Re: Deleting Lone Surrogates

From: Richard Wordingham <richard.wordingham_at_ntlworld.com>
Date: Sun, 4 Oct 2015 20:38:02 +0100

On Sun, 4 Oct 2015 10:50:43 -0700
Markus Scherer <markus.icu_at_gmail.com> wrote:

> I would not spend any time specifying intricate rules for unpaired
> surrogates in 16-bit strings, or out-of range values in 32-bit
> strings. Most processing will treat them like unassigned characters,
> like U+50005, with only default behaviors.

The core problem here is that many editors will not allow one to delete
just a non-initial character from a grapheme cluster.

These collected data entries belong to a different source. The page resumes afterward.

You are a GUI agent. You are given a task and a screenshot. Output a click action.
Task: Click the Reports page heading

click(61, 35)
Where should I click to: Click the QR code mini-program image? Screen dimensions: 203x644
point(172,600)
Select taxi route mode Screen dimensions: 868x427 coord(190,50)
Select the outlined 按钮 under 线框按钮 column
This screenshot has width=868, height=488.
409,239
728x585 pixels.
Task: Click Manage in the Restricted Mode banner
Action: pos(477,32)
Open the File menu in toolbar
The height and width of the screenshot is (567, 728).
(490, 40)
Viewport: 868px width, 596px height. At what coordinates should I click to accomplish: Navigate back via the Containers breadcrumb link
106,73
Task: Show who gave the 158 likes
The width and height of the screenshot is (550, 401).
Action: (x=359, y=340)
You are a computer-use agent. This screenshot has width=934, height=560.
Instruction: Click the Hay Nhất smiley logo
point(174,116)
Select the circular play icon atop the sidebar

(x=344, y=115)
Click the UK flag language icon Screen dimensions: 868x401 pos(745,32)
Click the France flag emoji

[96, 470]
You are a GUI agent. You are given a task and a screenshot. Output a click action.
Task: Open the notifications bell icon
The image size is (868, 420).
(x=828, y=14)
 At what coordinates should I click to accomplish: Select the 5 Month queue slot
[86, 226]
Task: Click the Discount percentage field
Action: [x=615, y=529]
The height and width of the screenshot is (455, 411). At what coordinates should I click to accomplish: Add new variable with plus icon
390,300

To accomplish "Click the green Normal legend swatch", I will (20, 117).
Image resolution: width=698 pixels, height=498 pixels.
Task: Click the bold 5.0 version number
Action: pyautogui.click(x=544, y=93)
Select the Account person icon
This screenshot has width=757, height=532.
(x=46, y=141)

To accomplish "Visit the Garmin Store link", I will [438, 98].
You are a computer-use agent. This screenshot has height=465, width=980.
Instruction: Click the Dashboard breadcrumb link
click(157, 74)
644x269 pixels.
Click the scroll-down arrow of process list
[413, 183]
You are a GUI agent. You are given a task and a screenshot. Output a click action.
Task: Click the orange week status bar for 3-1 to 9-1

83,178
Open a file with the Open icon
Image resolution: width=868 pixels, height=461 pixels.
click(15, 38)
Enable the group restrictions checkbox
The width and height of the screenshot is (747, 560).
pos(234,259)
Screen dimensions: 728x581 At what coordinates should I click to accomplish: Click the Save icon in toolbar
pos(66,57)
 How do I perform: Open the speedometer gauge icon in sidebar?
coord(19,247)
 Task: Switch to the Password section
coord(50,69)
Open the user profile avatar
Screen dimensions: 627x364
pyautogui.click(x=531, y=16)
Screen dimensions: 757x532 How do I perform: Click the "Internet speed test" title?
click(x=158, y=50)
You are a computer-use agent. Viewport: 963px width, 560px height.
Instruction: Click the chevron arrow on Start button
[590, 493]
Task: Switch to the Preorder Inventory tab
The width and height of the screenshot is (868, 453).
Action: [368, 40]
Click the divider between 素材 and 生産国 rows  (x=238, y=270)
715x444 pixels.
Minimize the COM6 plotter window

I fear there may
be editors that don't even allow one to delete the final character.
This may not be a problem when one works with a small set of grapheme
clusters, as in French or German, or possibly even Vietnamese, but
becomes a problem when working with such a large set that the notion of
them being user-perceived characters strains credulity.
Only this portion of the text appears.